WORK ITEM:
Identify the lines in the data below that contain "Task" and give only how many there are.

== EXERCISE INPUT ==

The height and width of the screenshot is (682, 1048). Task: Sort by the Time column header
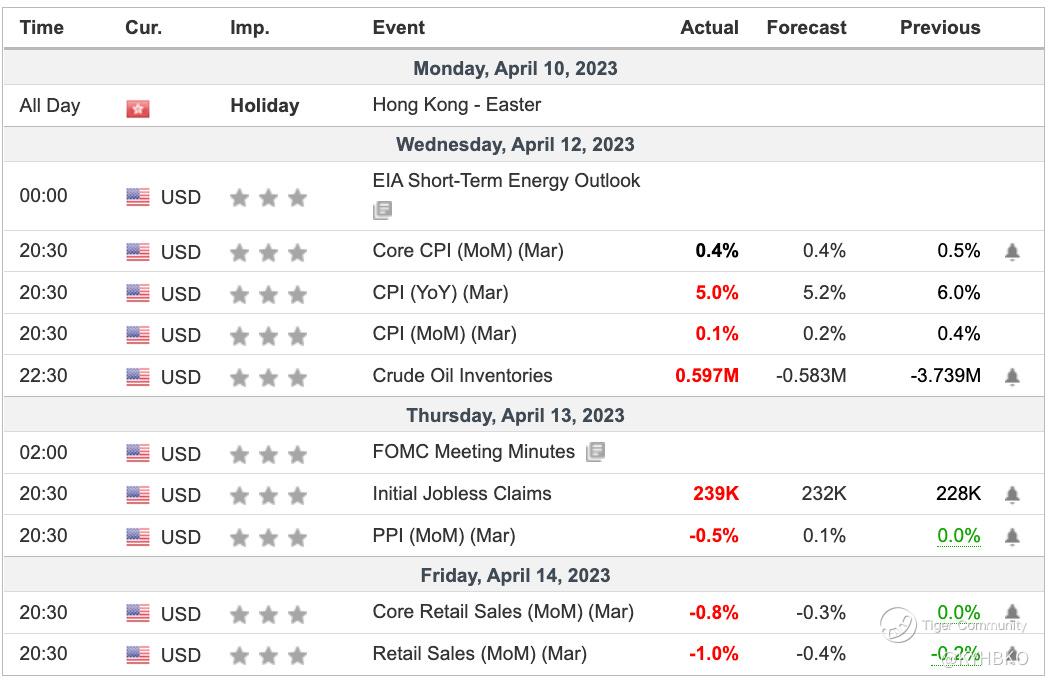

===
== EXERCISE INPUT ==

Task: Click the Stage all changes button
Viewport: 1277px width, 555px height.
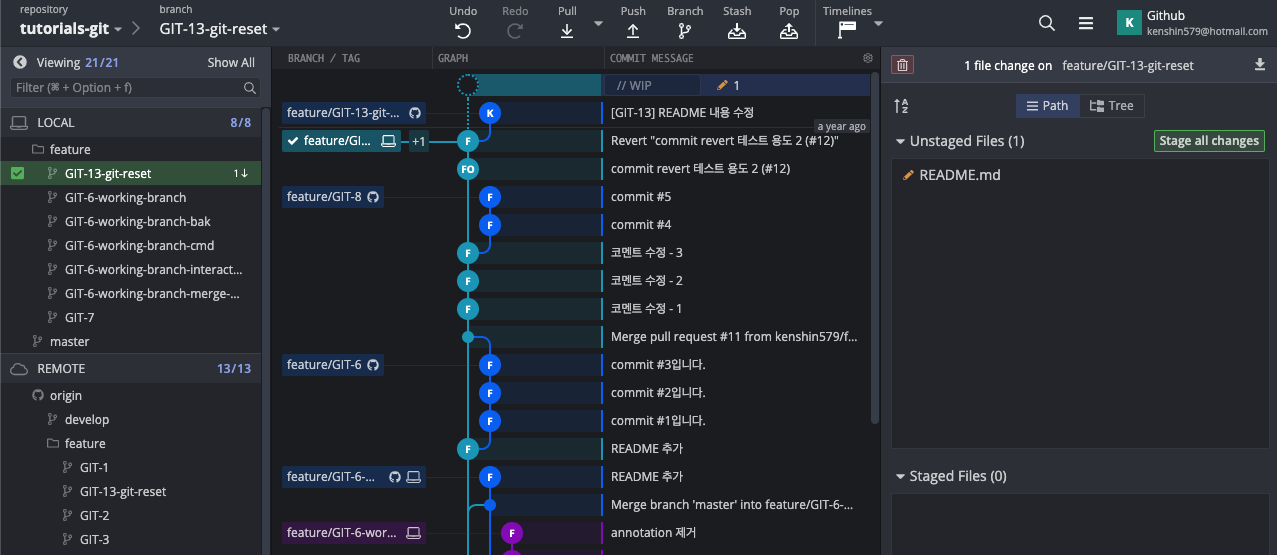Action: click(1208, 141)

===
== EXERCISE INPUT ==

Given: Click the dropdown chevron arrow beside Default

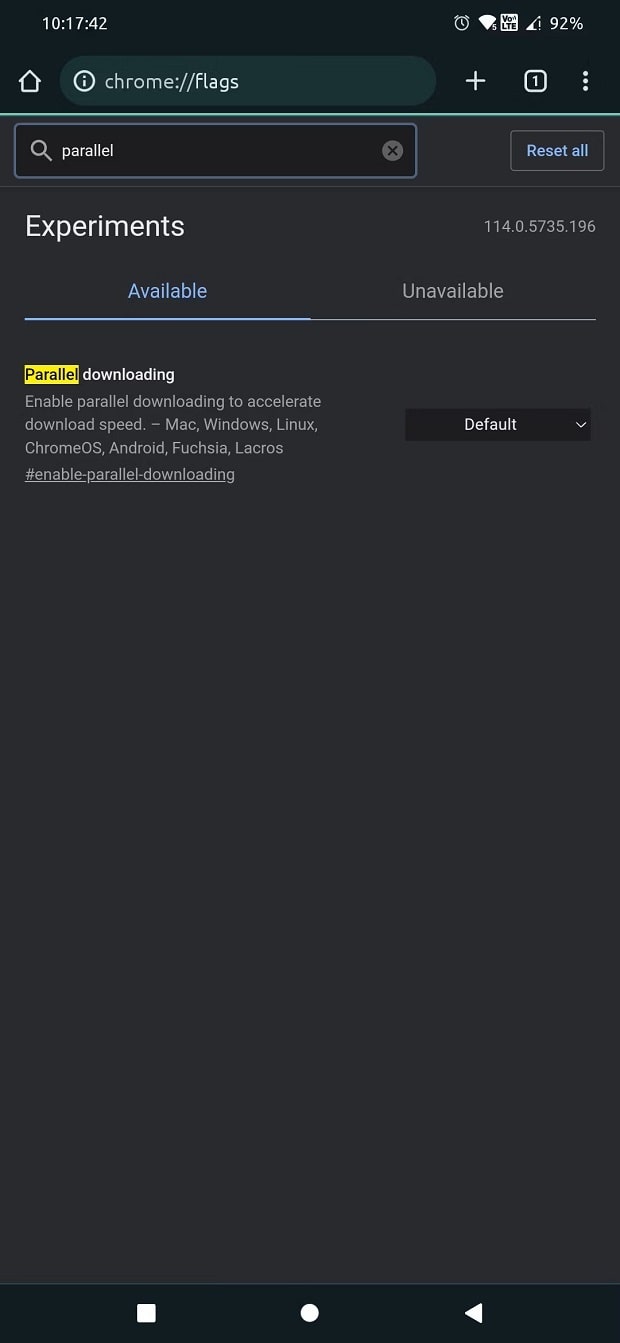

===

RESULT BELOW:
2